- NHS trusts will be asked to rate adult inpatient deaths on a scale of one to six of avoidability
- New national mortality case record review to be rolled out “across the NHS” by autumn 2017
- Review programme includes online data collection that will allow local “insight” from the data to be “shared nationally”
- NHS Improvement says data will not be used to “compare organisations”
Trusts will be asked to rate the avoidability of adult inpatient deaths as part of a national standardised approach to mortality reviews being developed by the Royal College of Physicians.
Currently being trialled at seven pilot sites in England and Scotland, hospitals taking part in the new national mortality case record review are required to score inpatient deaths on a scale of one to six – from “definitely avoidable” to “definitely not avoidable”.
The RCP said it hopes to have all English acute hospitals involved by the autumn of 2017 and is recruiting trusts to be a second wave of early adopters.
In its clinical governance guide developed to help trusts implement the review programme, the RCP said there are “legitimate public expectations” that hospitals seek to detect “potentially” avoidable deaths, as well as a “professional obligation” to learn from care failures.
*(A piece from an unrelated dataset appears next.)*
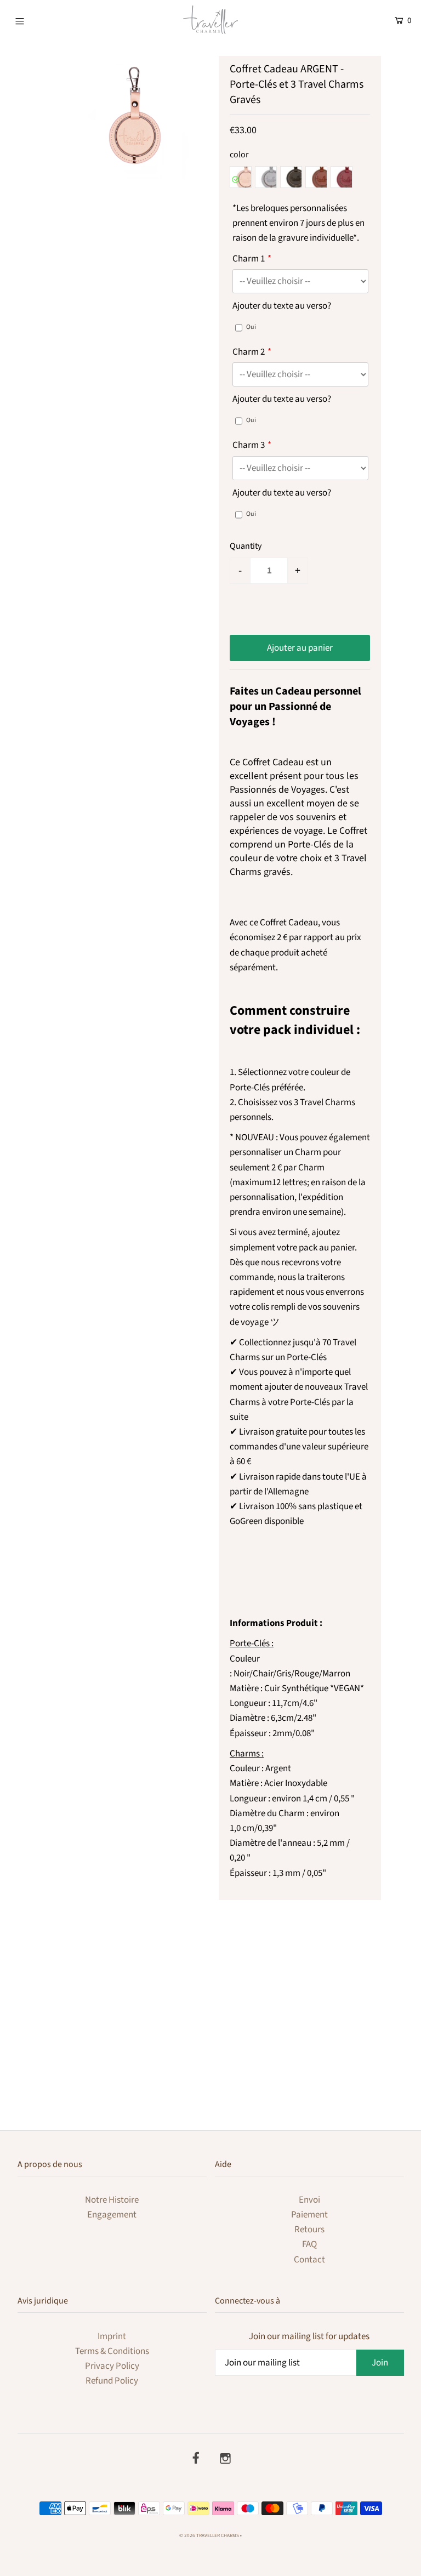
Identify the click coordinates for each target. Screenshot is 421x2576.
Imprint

During its research the RCP found while 92 per cent of trusts in England have a mortality review process these “vary widely” and “learning from analysis of mortality is not the norm”.
Kevin Stewart, clinical director of the RCP’s clinical effectiveness and evaluation unit, who is leading the project, said: “The primary aim of the work is to allow hospitals to learn and improve from things that have gone wrong in the care of patients who have died. This work is not about determining a percentage of avoidable deaths for each trust, it is not designed to do that.”
However, the RCP is working with the Yorkshire and Humber Academic Health Science Network’s Improvement Academy and the patient safety software company Datix to develop a web based portal for hospitals to collect the mortality data. The Healthcare Quality Improvement Partnership commissioned the RCP on behalf of NHS Improvement to develop and roll out “across the NHS” the methodology for the national mortality case record review.
On its website, HQIP said the “information capture system… will allow the learning and insight from local national mortality case record review, particularly themes and trends, to be captured and shared nationally”.
HSJ has previously reported on ongoing delays to health secretary Jeremy Hunt’s commitment to publish trust level avoidable deaths data.
A spokeswoman for NHS Improvement said: “We are clear that the methodology [of this review] cannot be used to generate data on avoidable mortality that can be used to compare organisations.”
She added that “application of the methodology” will be considered “in the round” by NHS Improvement, Care Quality Commission, Department of Health and RCP representatives. She also said the mortality review “would not be suitable for mental health trusts”, it has not been decided if all trusts will be expected to take part, or if all inpatient adult deaths would have to be reviewed.
The programme will also ask acute trusts to rate six aspects of the care received by patients who subsequently died from one (poor) to five (excellent). They will also have to make an “explicit judgement” about the quality of care received by patients overall, as well as during admission, during a procedure, throughout an operation, at end of life or hospital discharge and throughout ongoing care too.
In its guide, the RCP said to implement its standardised approach to mortality reviews each trust will need an executive level officer responsible, a mortality committee and a clear process for taking action when poor care is uncovered. It said: “There is only likely to be quality improvement when the results of the [review] are transformed into meaningful and tangible action.”
The guide also said it was “envisaged” that the CQC would visit trusts to “further investigate the relationship between mortality and quality improvement”.
The RCP was awarded the three year research programme in February after a tendering process by HQIP.